START DATA FOR THIS TASK

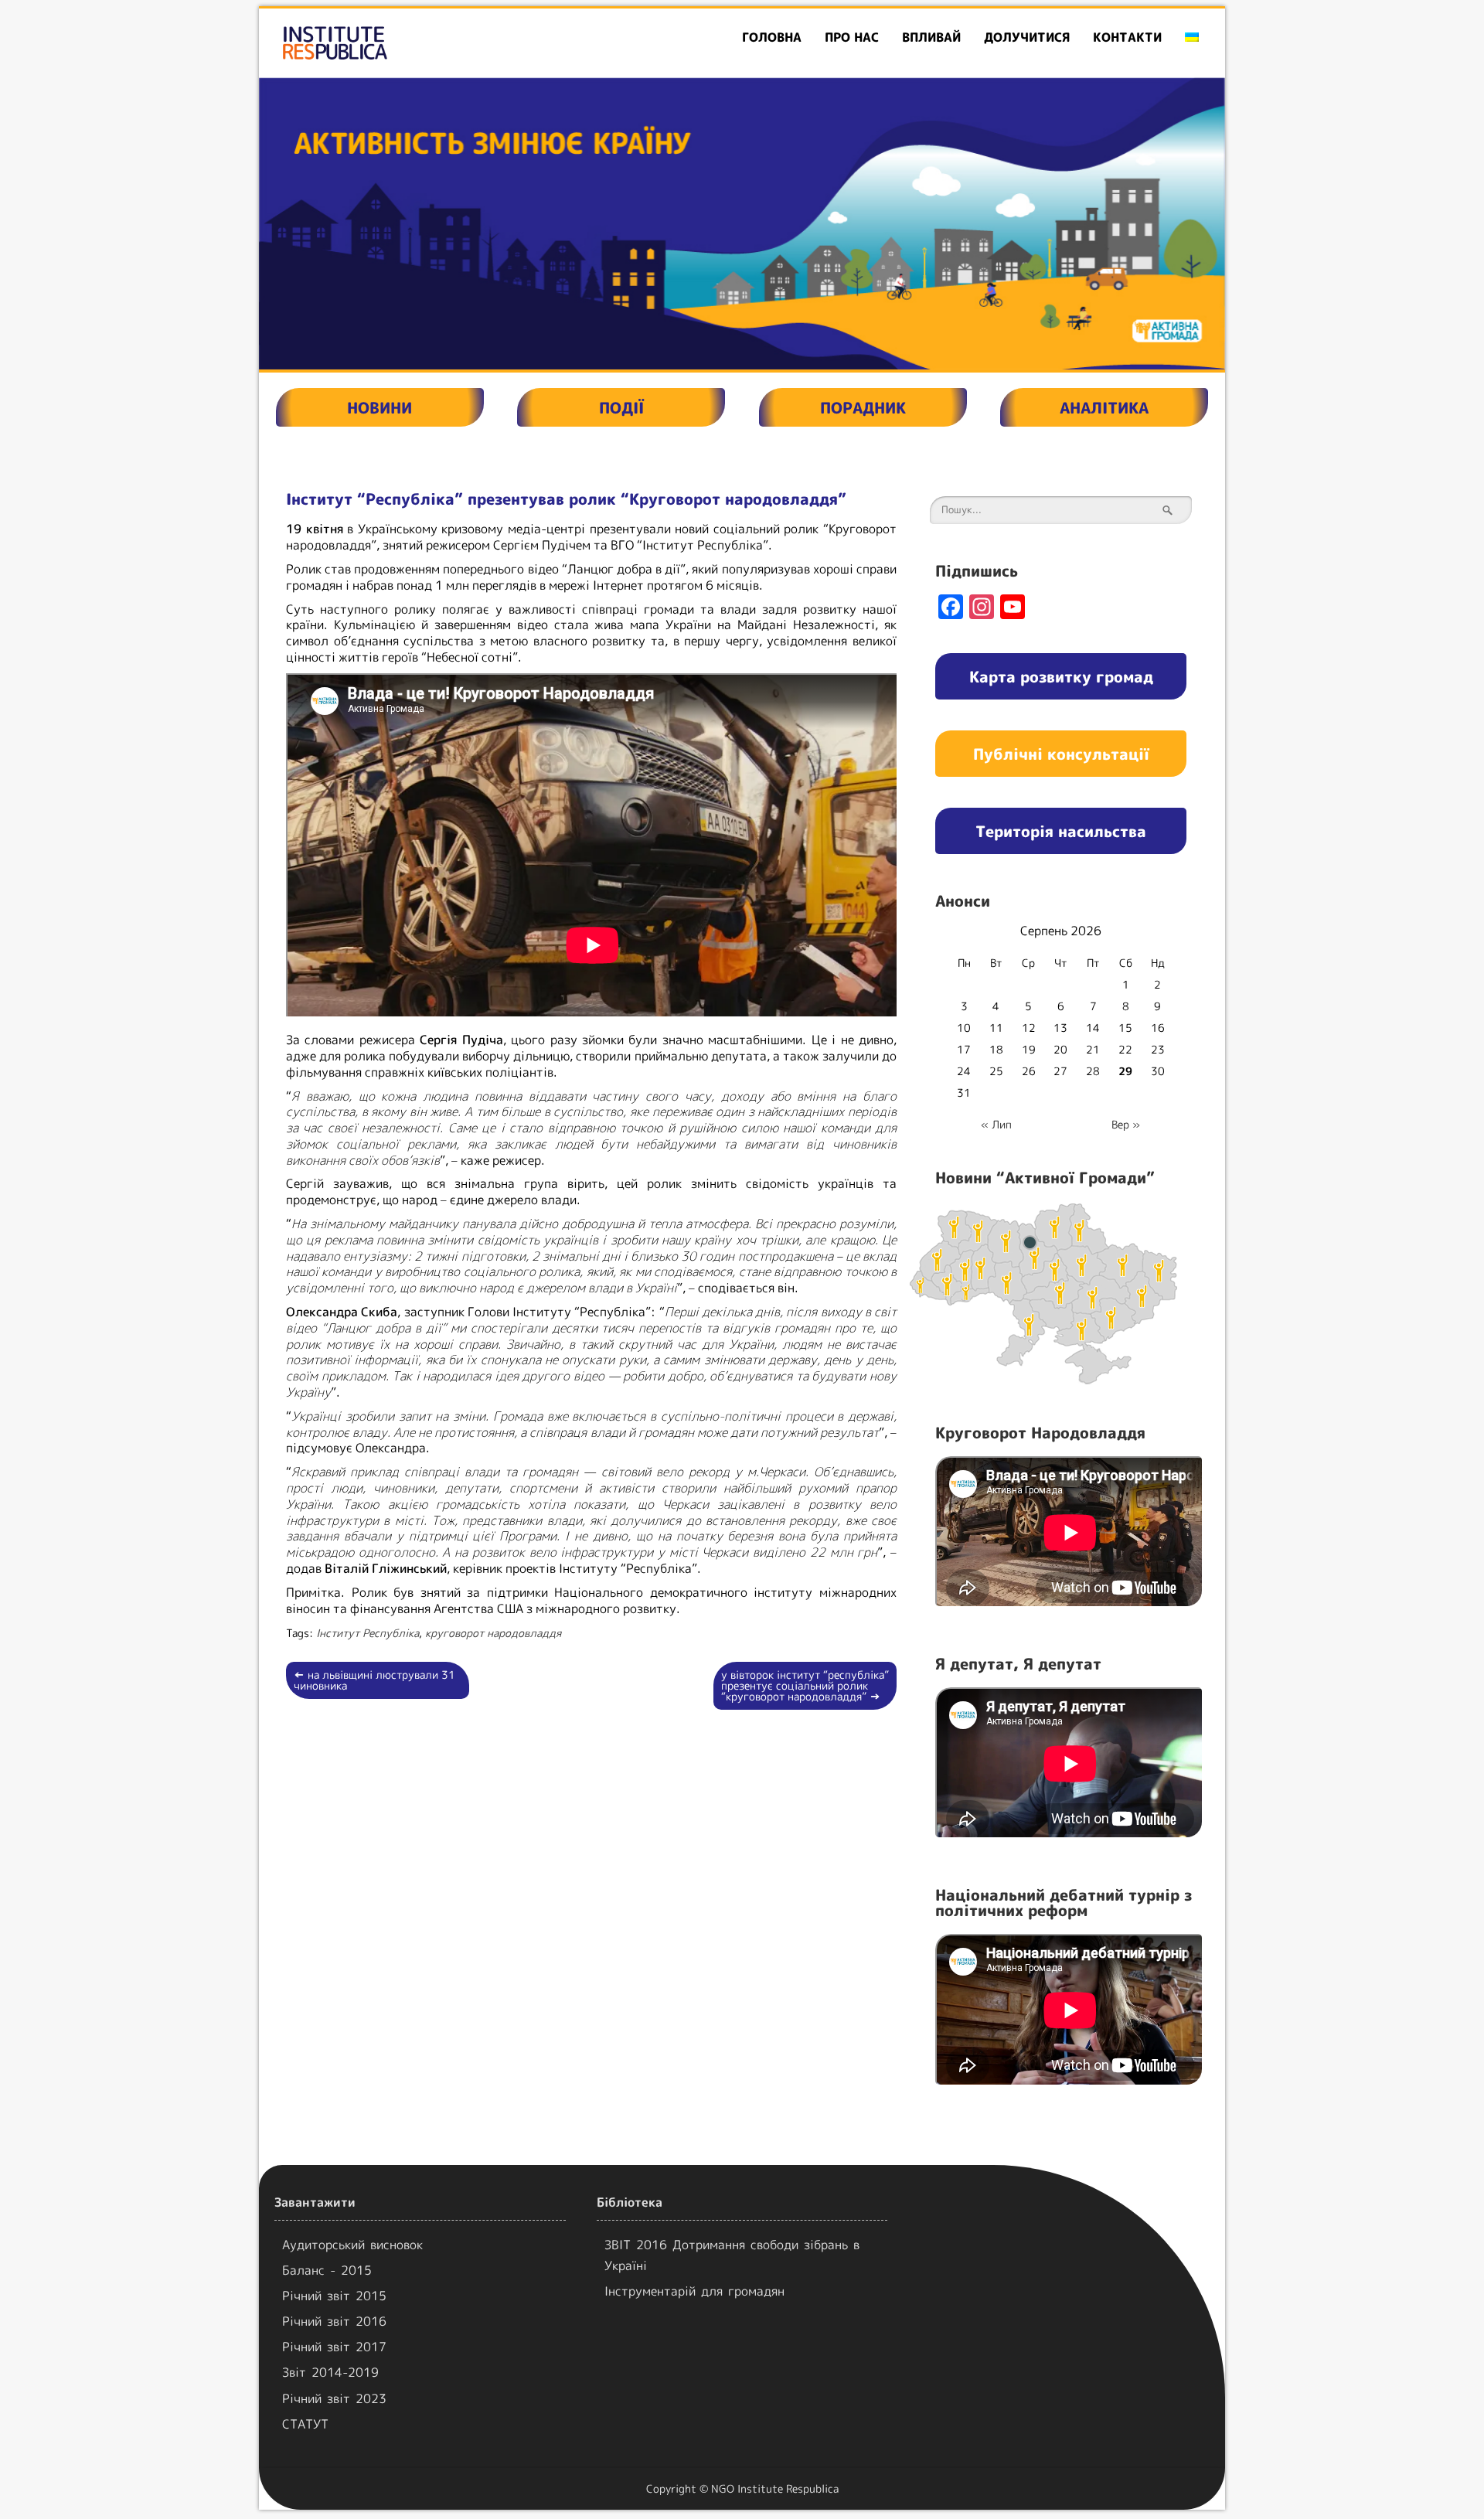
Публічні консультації (1061, 753)
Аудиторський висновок (352, 2244)
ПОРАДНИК (863, 407)
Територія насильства (1060, 831)
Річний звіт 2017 (334, 2346)
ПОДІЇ (621, 407)
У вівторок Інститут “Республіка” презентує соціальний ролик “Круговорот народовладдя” (805, 1685)
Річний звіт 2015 (334, 2295)
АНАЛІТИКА (1104, 407)
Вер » (1125, 1124)
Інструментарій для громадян (694, 2290)
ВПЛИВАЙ (931, 37)
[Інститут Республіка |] (414, 43)
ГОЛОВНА (772, 37)
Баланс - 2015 (327, 2270)
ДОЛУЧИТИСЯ (1027, 37)
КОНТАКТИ (1127, 37)
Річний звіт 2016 (334, 2321)
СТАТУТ (305, 2423)
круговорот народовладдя (493, 1632)
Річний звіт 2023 (334, 2398)
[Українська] (1191, 37)
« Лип (996, 1124)
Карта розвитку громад (1061, 676)
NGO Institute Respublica (775, 2488)
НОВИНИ (379, 407)
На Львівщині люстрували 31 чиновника (374, 1680)
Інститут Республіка (367, 1632)
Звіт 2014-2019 (330, 2372)
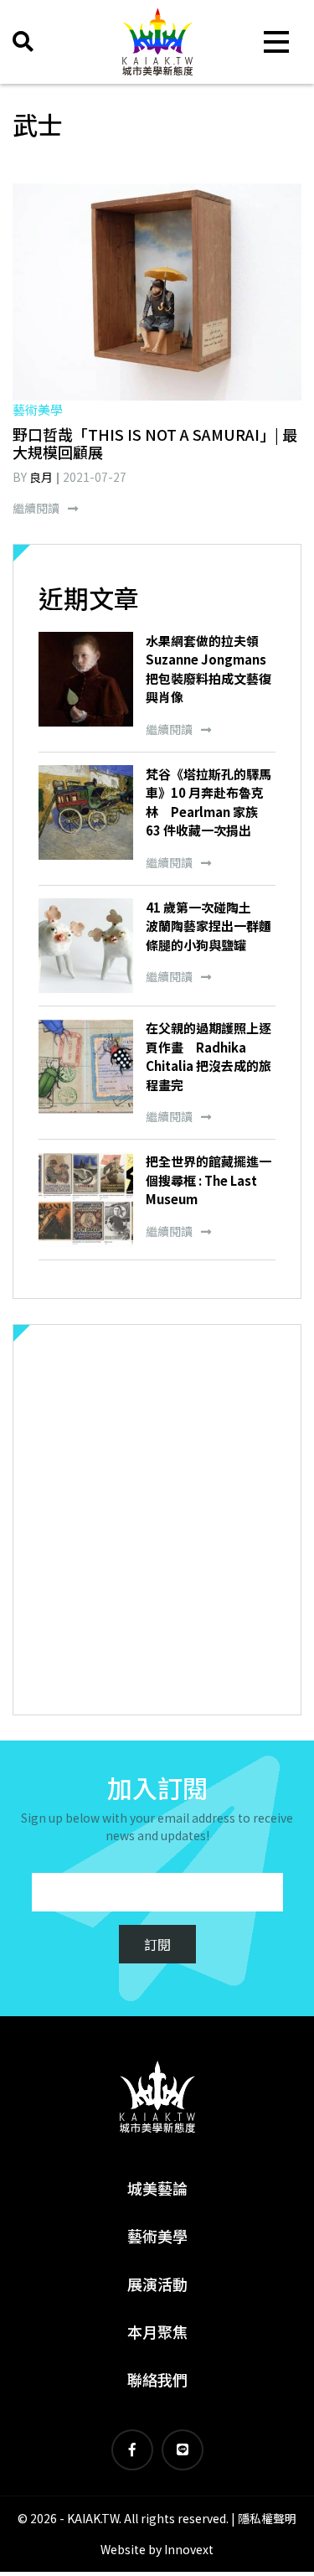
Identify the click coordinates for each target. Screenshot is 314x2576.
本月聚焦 (157, 2331)
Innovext (189, 2549)
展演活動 (157, 2283)
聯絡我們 (157, 2379)
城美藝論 (157, 2188)
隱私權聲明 (267, 2518)
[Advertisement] (157, 1520)
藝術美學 (157, 2236)
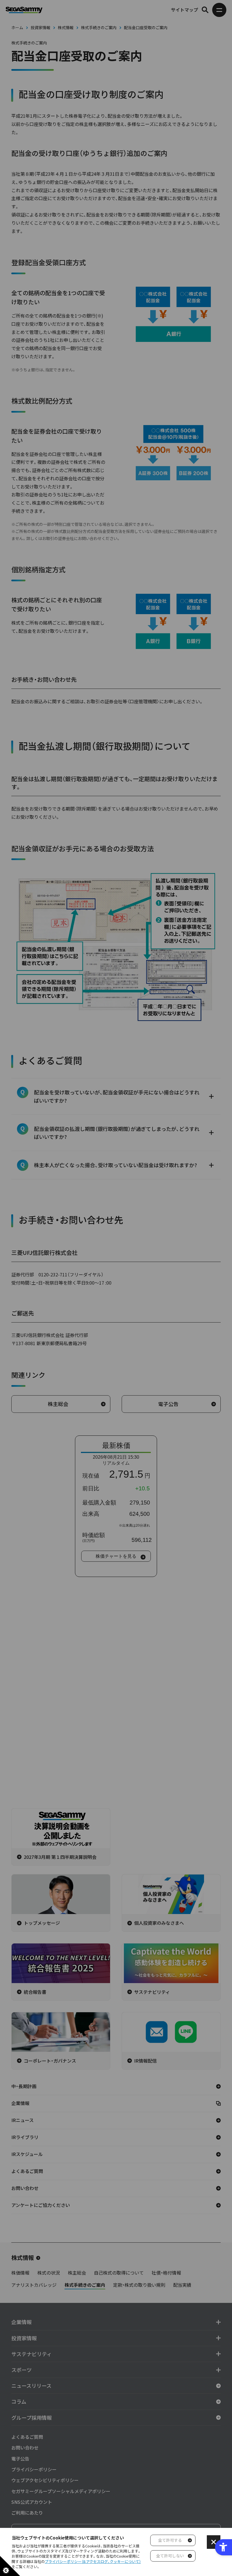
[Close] (213, 2542)
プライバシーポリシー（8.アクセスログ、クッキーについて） (93, 2561)
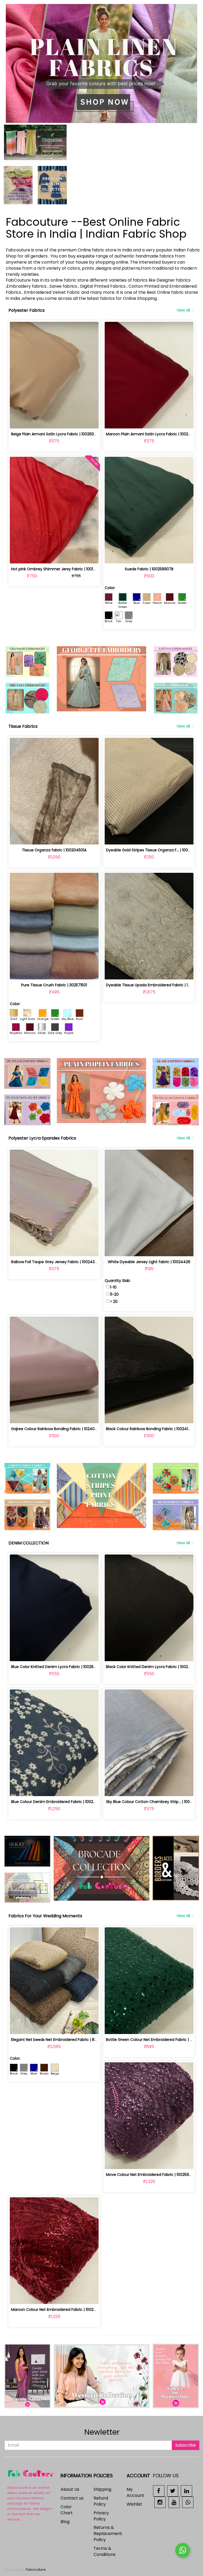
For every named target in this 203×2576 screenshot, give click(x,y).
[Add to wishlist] (54, 421)
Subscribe (185, 2445)
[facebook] (158, 2491)
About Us (70, 2489)
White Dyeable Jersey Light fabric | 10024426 (149, 1261)
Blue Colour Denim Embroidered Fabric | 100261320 (57, 1801)
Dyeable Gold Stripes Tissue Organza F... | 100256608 (154, 850)
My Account (135, 2492)
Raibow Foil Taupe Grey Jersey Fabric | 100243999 (56, 1261)
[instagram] (160, 2502)
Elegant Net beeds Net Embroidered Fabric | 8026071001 (62, 2039)
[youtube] (174, 2502)
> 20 (114, 1301)
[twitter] (172, 2491)
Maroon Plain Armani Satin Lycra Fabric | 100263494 (153, 434)
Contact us (72, 2498)
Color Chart (67, 2510)
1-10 (113, 1287)
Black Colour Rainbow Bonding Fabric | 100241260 (150, 1428)
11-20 (114, 1294)
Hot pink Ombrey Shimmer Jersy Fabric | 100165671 (57, 569)
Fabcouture (36, 2569)
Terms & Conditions (105, 2551)
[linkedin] (186, 2491)
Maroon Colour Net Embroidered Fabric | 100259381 (57, 2309)
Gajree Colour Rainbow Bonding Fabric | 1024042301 (58, 1428)
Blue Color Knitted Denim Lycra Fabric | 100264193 (56, 1666)
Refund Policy (101, 2501)
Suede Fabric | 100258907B (149, 569)
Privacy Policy (101, 2516)
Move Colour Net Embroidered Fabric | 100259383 (151, 2174)
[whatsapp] (187, 2502)
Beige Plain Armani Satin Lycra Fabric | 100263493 (56, 434)
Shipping (102, 2489)
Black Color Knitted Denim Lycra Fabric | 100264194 (152, 1666)
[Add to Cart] (41, 421)
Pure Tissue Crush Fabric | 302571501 (54, 985)
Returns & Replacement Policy (108, 2533)
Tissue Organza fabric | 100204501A (54, 850)
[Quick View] (66, 421)
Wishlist (134, 2504)
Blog (65, 2522)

END DATA FOR THIS TASK

• [THE PROBLEM]: Look through the entries above and quote exactly the lines from the line with "Move Colour Net" to the line with "Returns & Replacement Policy (108, 2533)", counting both of those lines.

• [OUTPUT OF THE TASK]:
Move Colour Net Embroidered Fabric | 100259383 (151, 2174)
[whatsapp] (187, 2502)
Beige Plain Armani Satin Lycra Fabric | 100263493 (56, 434)
Shipping (102, 2489)
Black Color Knitted Denim Lycra Fabric | 100264194 (152, 1666)
[Add to Cart] (41, 421)
Pure Tissue Crush Fabric | 302571501 (54, 985)
Returns & Replacement Policy (108, 2533)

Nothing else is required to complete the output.